Within the records below is a range that opens at the line with "You are a computer-use agent. Screen" and closes at the line with "You are a computer-use agent. The height". Return that range word for word, both ends included, and only that range.

Saved entries:
******************************

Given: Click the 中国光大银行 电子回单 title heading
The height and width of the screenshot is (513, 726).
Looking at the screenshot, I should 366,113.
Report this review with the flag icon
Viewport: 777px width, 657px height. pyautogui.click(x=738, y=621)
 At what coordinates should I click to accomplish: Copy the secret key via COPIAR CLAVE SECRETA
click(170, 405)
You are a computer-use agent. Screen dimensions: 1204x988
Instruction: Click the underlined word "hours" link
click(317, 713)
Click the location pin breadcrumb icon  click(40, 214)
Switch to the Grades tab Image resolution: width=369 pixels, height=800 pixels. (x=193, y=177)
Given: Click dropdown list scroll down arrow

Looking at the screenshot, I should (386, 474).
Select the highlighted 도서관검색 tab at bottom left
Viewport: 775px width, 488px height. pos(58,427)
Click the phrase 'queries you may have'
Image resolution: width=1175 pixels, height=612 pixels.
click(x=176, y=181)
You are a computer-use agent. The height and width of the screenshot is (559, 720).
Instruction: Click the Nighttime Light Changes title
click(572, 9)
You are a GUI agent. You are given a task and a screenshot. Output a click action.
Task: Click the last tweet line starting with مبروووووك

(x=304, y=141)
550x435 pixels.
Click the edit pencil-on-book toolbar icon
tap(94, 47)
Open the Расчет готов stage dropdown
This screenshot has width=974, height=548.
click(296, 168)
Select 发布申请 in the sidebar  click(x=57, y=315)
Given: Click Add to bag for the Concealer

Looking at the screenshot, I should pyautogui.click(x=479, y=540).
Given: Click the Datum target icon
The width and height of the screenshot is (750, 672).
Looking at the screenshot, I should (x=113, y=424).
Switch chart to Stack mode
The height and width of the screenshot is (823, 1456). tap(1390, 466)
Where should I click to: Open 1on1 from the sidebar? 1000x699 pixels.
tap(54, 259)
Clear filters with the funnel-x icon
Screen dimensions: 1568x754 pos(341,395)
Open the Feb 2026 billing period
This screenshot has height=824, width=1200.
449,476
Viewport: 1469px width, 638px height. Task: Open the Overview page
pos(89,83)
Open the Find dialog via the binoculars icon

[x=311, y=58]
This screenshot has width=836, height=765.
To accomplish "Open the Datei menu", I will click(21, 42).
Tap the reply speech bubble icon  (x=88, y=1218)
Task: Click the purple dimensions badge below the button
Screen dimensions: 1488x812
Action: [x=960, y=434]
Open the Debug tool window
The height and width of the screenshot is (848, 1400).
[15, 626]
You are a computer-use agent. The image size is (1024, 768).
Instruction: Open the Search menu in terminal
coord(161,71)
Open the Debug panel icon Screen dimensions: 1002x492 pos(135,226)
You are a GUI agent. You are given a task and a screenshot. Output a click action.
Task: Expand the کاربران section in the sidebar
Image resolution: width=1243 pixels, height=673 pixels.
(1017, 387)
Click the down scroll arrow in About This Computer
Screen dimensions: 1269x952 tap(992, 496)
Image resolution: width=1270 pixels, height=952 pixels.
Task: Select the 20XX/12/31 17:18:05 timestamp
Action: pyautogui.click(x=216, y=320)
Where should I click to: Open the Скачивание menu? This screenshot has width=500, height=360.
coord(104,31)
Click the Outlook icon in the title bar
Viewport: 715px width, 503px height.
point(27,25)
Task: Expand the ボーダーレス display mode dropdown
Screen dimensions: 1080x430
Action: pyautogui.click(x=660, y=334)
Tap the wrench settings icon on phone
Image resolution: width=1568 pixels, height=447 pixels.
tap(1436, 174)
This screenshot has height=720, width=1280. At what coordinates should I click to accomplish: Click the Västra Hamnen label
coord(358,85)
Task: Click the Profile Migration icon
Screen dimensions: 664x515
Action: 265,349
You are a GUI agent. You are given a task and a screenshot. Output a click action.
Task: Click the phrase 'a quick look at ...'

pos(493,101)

******************************

**Response area**
You are a computer-use agent. Screen dimensions: 1204x988
Instruction: Click the underlined word "hours" link
click(317, 713)
Click the location pin breadcrumb icon  click(40, 214)
Switch to the Grades tab Image resolution: width=369 pixels, height=800 pixels. (x=193, y=177)
Given: Click dropdown list scroll down arrow

Looking at the screenshot, I should (386, 474).
Select the highlighted 도서관검색 tab at bottom left
Viewport: 775px width, 488px height. pos(58,427)
Click the phrase 'queries you may have'
Image resolution: width=1175 pixels, height=612 pixels.
click(x=176, y=181)
You are a computer-use agent. The height and width of the screenshot is (559, 720).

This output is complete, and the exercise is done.